WRITTEN INSTRUCTION:
Reproduce everything from the line containing "Viewport: 360px width, 440px" down to the line containing "point(711,299)", replacing "folder" with "directory" and leaving the rest of the material unchanged.
-=-=-
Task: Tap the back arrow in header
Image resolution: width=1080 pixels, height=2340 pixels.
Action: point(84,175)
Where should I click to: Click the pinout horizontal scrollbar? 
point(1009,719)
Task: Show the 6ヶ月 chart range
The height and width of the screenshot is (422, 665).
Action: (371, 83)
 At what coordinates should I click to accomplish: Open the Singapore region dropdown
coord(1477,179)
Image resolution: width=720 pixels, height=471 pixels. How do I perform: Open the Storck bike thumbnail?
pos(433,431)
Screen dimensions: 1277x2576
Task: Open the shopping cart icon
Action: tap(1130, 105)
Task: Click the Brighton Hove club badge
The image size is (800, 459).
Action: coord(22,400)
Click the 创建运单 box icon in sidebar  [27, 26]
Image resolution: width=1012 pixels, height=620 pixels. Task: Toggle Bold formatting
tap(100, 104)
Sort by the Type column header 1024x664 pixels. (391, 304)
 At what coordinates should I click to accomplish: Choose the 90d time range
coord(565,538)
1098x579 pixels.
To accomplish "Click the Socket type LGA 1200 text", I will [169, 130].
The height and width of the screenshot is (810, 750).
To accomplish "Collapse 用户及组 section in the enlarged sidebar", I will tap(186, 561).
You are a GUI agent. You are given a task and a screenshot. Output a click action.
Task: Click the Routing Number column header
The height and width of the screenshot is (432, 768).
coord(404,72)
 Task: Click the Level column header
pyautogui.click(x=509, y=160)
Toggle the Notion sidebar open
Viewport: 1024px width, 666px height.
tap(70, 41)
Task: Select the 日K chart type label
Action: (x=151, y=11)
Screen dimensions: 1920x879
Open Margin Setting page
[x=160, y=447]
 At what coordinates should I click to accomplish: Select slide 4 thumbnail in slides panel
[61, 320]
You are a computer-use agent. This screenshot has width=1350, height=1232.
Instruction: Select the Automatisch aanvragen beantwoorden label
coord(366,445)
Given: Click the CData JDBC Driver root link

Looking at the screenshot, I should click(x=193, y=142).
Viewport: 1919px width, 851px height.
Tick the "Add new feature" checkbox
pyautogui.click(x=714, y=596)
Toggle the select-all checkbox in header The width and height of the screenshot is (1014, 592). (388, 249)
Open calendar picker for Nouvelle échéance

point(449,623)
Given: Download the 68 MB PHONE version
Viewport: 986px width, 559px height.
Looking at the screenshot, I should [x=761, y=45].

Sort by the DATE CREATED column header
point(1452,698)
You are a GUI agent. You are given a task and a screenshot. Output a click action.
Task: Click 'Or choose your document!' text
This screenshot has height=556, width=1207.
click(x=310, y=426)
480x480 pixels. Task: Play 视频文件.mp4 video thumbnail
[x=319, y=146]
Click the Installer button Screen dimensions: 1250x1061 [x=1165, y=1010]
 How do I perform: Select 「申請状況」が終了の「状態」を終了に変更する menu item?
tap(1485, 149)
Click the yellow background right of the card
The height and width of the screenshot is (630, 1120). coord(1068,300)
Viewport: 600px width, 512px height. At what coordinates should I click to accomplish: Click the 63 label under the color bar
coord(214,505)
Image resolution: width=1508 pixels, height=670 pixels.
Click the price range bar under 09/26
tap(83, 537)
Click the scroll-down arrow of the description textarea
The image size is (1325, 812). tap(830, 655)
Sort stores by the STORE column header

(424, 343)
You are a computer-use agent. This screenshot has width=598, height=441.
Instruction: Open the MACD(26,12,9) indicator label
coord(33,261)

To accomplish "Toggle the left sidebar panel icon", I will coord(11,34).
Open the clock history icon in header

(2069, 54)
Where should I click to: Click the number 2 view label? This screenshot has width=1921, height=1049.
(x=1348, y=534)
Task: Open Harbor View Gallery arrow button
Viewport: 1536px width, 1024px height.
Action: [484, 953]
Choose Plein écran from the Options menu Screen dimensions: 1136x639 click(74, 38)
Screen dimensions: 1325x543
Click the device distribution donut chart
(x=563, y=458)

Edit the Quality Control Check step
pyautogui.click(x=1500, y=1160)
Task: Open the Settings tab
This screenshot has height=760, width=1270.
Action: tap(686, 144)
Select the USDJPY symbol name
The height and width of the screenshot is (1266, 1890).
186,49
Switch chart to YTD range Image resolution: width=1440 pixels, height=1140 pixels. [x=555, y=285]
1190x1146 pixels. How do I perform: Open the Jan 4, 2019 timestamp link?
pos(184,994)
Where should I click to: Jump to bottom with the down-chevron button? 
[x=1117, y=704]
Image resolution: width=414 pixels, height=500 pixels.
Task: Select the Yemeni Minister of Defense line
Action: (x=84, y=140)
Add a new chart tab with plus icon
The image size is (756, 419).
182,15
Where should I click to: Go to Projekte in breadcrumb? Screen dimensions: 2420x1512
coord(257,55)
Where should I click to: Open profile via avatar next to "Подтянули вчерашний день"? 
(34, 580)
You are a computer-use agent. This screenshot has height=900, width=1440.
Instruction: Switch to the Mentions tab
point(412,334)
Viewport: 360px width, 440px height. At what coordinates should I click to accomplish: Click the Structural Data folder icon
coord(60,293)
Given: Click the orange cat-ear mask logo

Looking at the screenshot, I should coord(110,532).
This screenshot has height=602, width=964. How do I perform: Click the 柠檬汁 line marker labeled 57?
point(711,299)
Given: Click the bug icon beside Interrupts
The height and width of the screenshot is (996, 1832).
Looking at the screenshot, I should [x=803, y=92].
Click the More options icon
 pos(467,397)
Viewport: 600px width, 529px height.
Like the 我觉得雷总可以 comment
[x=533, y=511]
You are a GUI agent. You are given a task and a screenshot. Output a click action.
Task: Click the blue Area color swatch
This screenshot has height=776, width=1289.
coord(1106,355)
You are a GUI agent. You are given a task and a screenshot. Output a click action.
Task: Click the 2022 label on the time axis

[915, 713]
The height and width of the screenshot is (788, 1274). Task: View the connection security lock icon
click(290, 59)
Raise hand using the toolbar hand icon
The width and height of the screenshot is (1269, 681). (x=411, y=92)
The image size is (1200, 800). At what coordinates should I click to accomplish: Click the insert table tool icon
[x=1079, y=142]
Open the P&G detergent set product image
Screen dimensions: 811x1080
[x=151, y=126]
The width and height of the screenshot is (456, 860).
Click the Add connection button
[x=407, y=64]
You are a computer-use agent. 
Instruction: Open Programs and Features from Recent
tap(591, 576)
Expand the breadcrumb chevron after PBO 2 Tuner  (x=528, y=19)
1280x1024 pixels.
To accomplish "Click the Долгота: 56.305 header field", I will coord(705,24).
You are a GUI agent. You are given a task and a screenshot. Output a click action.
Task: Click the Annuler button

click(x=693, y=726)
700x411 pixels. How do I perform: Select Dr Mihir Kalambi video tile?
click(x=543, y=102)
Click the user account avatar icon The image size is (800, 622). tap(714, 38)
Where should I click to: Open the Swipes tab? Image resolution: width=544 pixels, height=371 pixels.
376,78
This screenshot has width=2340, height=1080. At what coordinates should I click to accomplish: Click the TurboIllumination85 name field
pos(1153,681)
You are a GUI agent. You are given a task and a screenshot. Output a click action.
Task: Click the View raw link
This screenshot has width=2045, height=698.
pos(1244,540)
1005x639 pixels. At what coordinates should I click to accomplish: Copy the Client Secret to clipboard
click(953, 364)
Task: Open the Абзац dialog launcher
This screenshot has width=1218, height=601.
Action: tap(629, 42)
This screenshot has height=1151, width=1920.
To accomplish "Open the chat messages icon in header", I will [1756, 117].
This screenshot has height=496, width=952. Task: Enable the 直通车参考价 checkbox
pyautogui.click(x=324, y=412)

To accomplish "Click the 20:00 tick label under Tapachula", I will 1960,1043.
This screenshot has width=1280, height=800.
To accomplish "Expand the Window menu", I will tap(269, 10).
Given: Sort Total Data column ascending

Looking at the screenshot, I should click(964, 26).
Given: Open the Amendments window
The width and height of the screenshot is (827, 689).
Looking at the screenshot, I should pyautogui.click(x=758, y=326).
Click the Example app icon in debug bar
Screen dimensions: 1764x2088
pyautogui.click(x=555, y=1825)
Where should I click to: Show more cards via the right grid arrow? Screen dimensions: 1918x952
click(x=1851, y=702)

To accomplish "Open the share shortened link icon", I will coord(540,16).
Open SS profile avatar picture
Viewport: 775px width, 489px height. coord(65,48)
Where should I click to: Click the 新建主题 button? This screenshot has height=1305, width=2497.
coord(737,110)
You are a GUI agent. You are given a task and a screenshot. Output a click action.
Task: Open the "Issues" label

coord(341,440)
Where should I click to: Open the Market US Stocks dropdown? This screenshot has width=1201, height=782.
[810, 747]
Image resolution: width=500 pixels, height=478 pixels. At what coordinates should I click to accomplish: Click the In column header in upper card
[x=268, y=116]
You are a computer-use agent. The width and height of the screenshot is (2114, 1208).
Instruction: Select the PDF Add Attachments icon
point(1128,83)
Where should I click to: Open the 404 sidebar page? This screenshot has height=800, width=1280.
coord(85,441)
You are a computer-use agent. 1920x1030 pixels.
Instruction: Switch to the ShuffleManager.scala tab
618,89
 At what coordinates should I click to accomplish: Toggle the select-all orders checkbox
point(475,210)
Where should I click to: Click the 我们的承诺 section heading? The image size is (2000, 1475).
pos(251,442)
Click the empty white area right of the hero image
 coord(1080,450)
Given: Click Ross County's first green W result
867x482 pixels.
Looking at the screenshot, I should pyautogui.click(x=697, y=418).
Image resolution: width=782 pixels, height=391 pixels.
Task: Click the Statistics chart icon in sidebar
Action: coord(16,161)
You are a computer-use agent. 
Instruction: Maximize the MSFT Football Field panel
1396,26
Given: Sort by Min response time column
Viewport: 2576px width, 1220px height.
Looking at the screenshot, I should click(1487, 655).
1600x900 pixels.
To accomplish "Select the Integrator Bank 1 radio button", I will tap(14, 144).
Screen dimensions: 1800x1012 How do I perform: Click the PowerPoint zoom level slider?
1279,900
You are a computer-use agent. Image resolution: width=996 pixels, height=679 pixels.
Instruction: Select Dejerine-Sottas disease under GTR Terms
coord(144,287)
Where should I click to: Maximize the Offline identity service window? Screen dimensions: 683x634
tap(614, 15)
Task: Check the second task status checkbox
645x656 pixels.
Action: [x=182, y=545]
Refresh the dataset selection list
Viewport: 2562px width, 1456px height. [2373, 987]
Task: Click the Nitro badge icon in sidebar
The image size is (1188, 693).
-=-=-
TASK SOLUTION:
Viewport: 360px width, 440px height. At what coordinates should I click to accomplish: Click the Structural Data directory icon
coord(60,293)
Given: Click the orange cat-ear mask logo

Looking at the screenshot, I should coord(110,532).
This screenshot has height=602, width=964. How do I perform: Click the 柠檬汁 line marker labeled 57?
point(711,299)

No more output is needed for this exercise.